Creativity and creative endeavors are fraught with paradoxes. It starts with Csikszentmihalyi’s creative personality theory (Creativity: The Psychology of Discovery and Invention). He came up with ten traits, which he admits are somewhat arbitrary, that every creative person exhibits. They are introverted and extroverted. They are often at rest and often in motion. They are smart and naïve. They are playful and disciplined or responsible and irresponsible. They deal in fantasy and reality. They are humble and proud. They are masculine and feminine. In short, creative people tend to have personality traits that are diametrically opposed to each other and that manifest at different times according to the creative’s need.

The test of a first-rate intelligence is the ability to hold two opposed ideas in mind at the same time and still retain the ability to function. – F. Scott Fitzgerald. (

This embodiment of paradoxical character traits probable comes from the equally paradoxical needs of human beings. As individuals, we want to be safe. We want to provide a good home for our family and fit in with those around us. However, we also want to explore.
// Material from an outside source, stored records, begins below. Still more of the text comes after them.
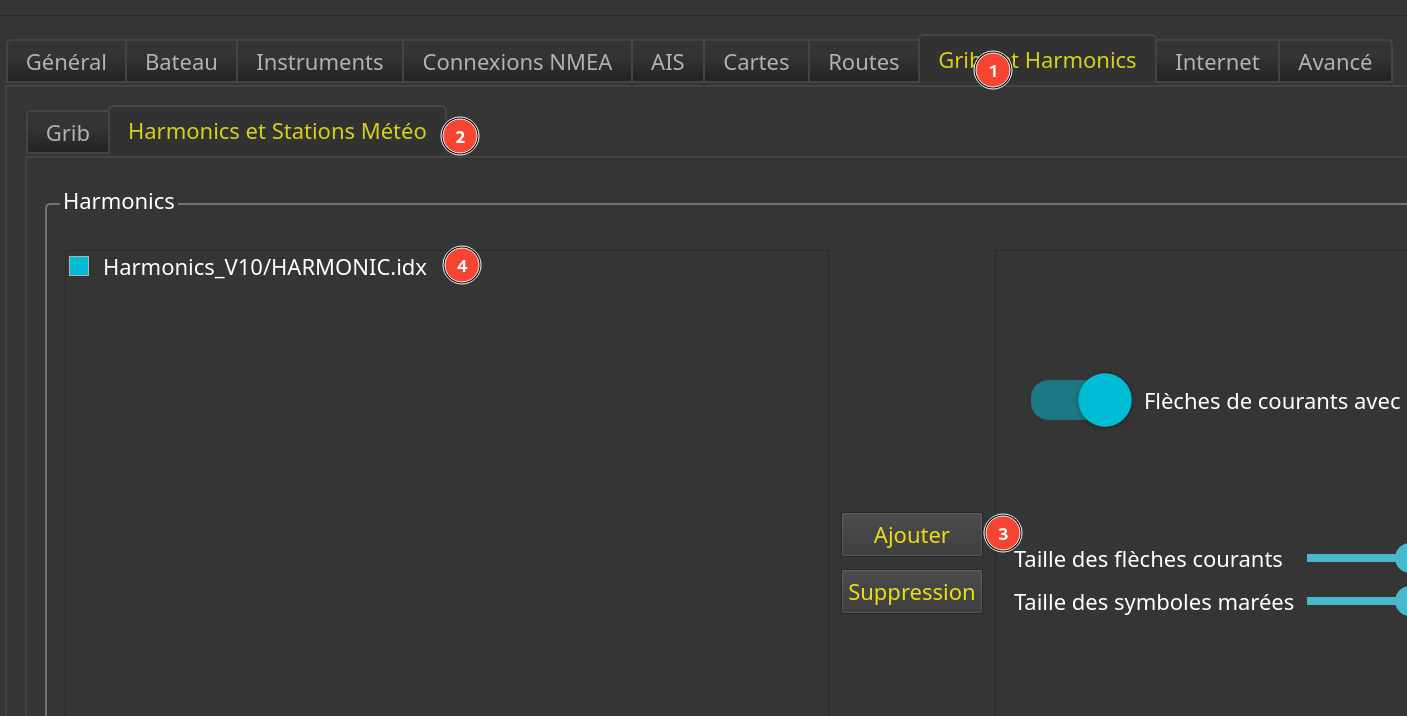Screen dimensions: 1407x716
Task: Select the Harmonics_V10/HARMONIC.idx file entry
Action: 264,267
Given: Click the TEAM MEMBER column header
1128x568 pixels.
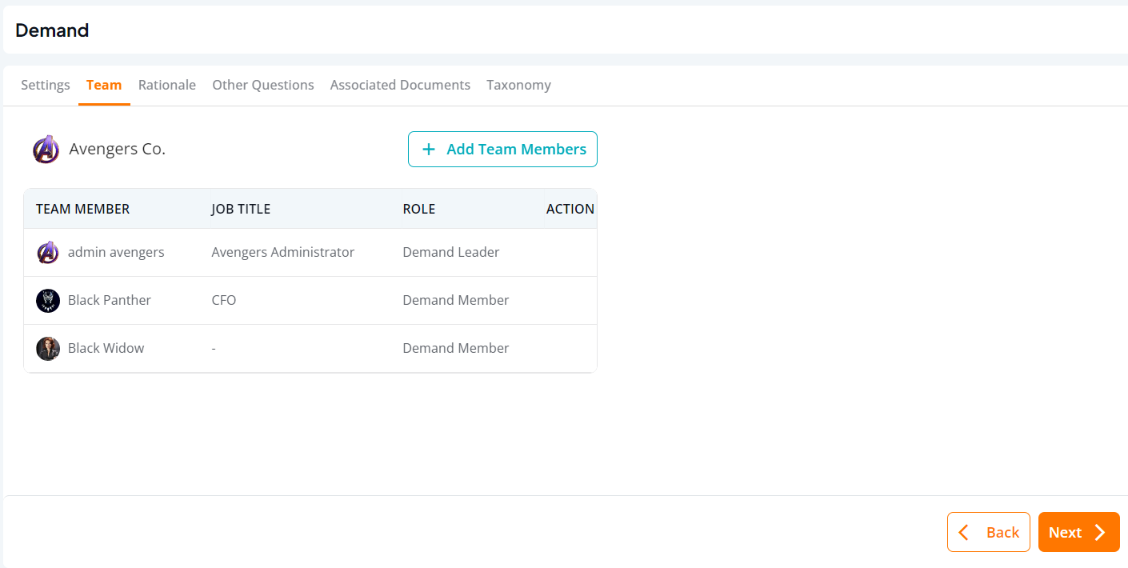Looking at the screenshot, I should 83,209.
Watch how children act. They look at everything. They ask all the questions. They can be found at the edges of the playground where the concrete meets the bark dust or the grass meets the sidewalk. For the species to survive, people need to explore; they need to engage in activities that aren’t safe for the individual. In today’s world, creatives want the safety of a job with a paycheck, but they also want to be able to strike out on their own and find work in their art form.

“Seth Godin says that for any creative person, for any person doing work that matter, the two opposing thoughts are: ‘This might work’ and ‘This might not work’.” – The Editors at the Good Men Project. (

In “Let the Elephants Run” (p. 73), David Usher says that the best way for creatives to harness their creativity is to “develop a routine.” For a process that is steeped in the ideas of the Eureka moment and ideas coming at any time, a routine seems like a paradox. However, “ritual is the key to keeping your creativity alive” because it emphasizes to your brain and to those around you that you are going to be doing something different. It also keeps you putting gin the effort, even when the inspiration isn’t there.

Can you see how something can be an individual’s fault AND the fault of the system that person is a part of? A man who steals bread to feed his family is wrong, and a system that requires his family to starve, even when there’s a surplus of food, is also wrong. Can you harness the power of delayed gratification knowing that you want the reward offered now but you also want a better reward offered later, which won’t be there if you take the first reward? Taking your full paycheck now is something everyone wants to do, but putting a percentage of the paycheck into a matched retirement plan is better. You can’t take both, so you have to acknowledge your conflicting desires and choose the better of the two.

Once you become okay with paradoxes, you’ll begin to see the manufactured false dichotomies of our society. More importantly, you’ll begin to harness more of your creativity.